Did you get a seller-financed mortgage when you bought your home? Maybe you weren’t eligible for standard bank financing or you didn’t have a large enough down payment to make bank financing possible. Whatever the case may be, there will come a time that you will want to or maybe even have to refinance.
What do you need to know?
Know the Term’s Length
Seller-financed mortgages generally come with a shorter term. They also usually have a balloon feature. This means you make fixed payments based on the pre-determined interest rate for the term. However, at the end of the term, the entire remaining amount is due. This could mean hundreds of thousands of dollars, depending on the price of the home.
Knowing when your balloon payment is due will help you plan the best for refinancing the loan. You need to make sure you start the process long before the balloon’s date to make sure you have the financing to pay it off.
Make Sure the Deed is Clear
Hopefully, before you bought the home with a seller-financed loan, you did your due diligence regarding the title work. It’s important to enlist the help of a real estate attorney when doing this type of financing. This way you know a proper title search is conducted and you can rest assured that the seller is able to sell the home and that no one else can stake a claim in the home.

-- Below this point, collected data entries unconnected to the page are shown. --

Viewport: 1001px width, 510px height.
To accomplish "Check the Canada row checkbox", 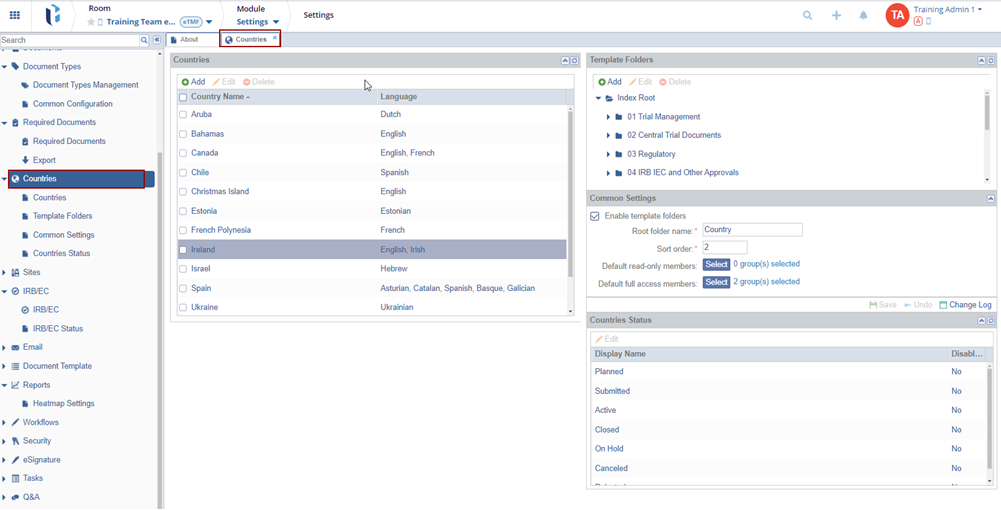I will click(x=183, y=153).
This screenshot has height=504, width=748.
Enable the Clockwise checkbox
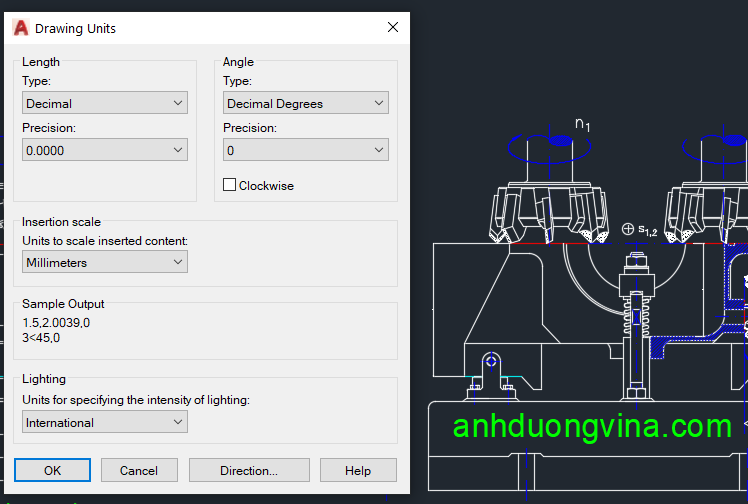230,185
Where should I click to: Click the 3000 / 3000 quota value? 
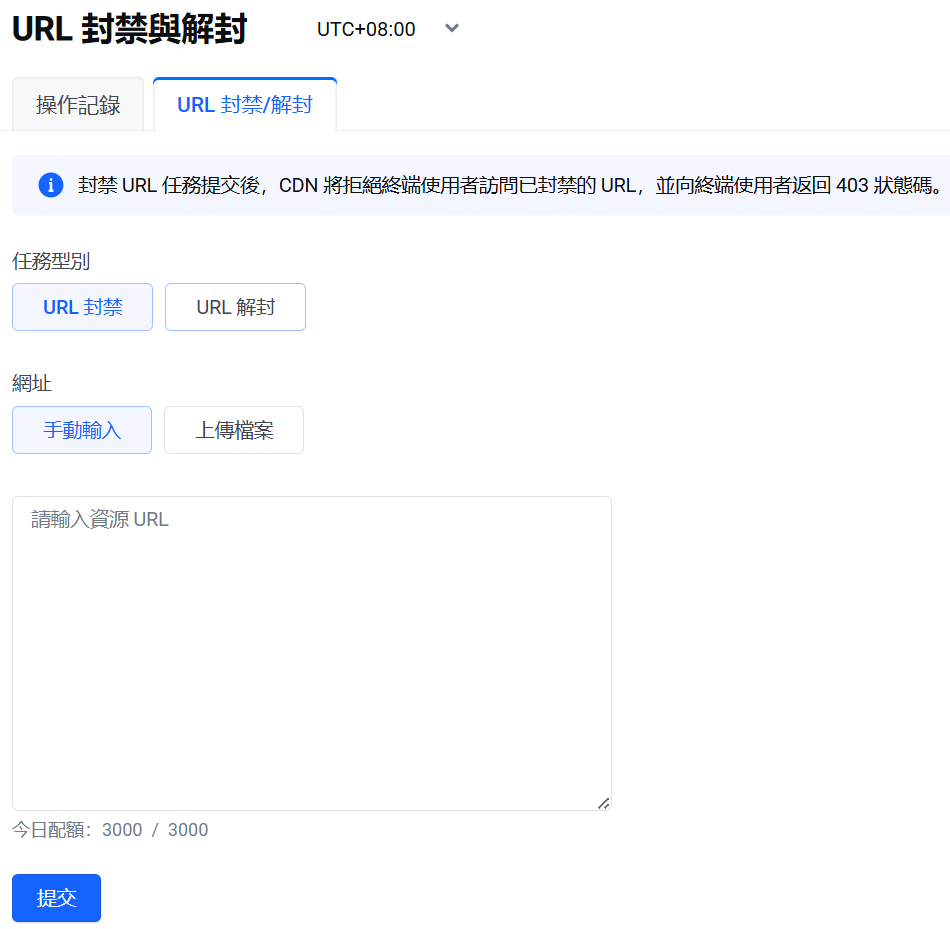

You’ll want to double check the title when you refinance. In fact, the lender will require it. This is just to protect their interest in the home. If you refinance the home and then someone else comes forward and stakes a claim in the home, it could push the lender’s lien position lower than first position, which is the only position they want.
Make Sure You Have Timely Payments
One of the largest factors lenders consider when refinancing your mortgage is your mortgage payment history. If your lender doesn’t report your payments to the credit bureau, you’ll need proof that you made your payments on time.
You can do this in one of two ways:
- Ask the seller to complete a mortgage payment history letter stating the dates and timeliness of each mortgage payment over the last 12 months
- Keep the canceled checks for each mortgage payment you made to provide proof that you made them on time.
Fix Your Credit
As soon as you buy the home with seller-financing, you should start working on your credit. It could take months or even years to get things where they need to be to get proper financing. Make sure you do all of the following throughout that time:
- Pay your bills on time
- Take care of any collections
- Pay excessive debts down
- Eliminate any debts that you can
- Don’t open new credit
- Don’t overextend your credit
Over time, your credit score will start improving. Again, this won’t happen overnight, so make sure you allow plenty of time to let things work themselves out.
Solidify Your Income
Lenders are also going to want 2-years of solid employment at the same employer. They’ll also look at your income over the last 2 years. It’s important to have increasing income over time. If you have a pattern of decreasing income, it’s a red flag for lenders.
If you can help it, stay at the same employer. This way you show reliability and consistency – the two things lenders want to see. You should also make sure that your income covers your current debts plus the potential moorage payment. You should still have disposable income available. Lenders like to see your total debt ratio no higher than 36% – 43%, depending on the loan program.
Refinancing your seller-financed mortgage isn’t impossible. In fact, it will probably be easier this time around, if you took the time to fix your credit and stabilize your income. Make sure you have equity in the home and have proof of your timely mortgage payments to make the process as simple as possible.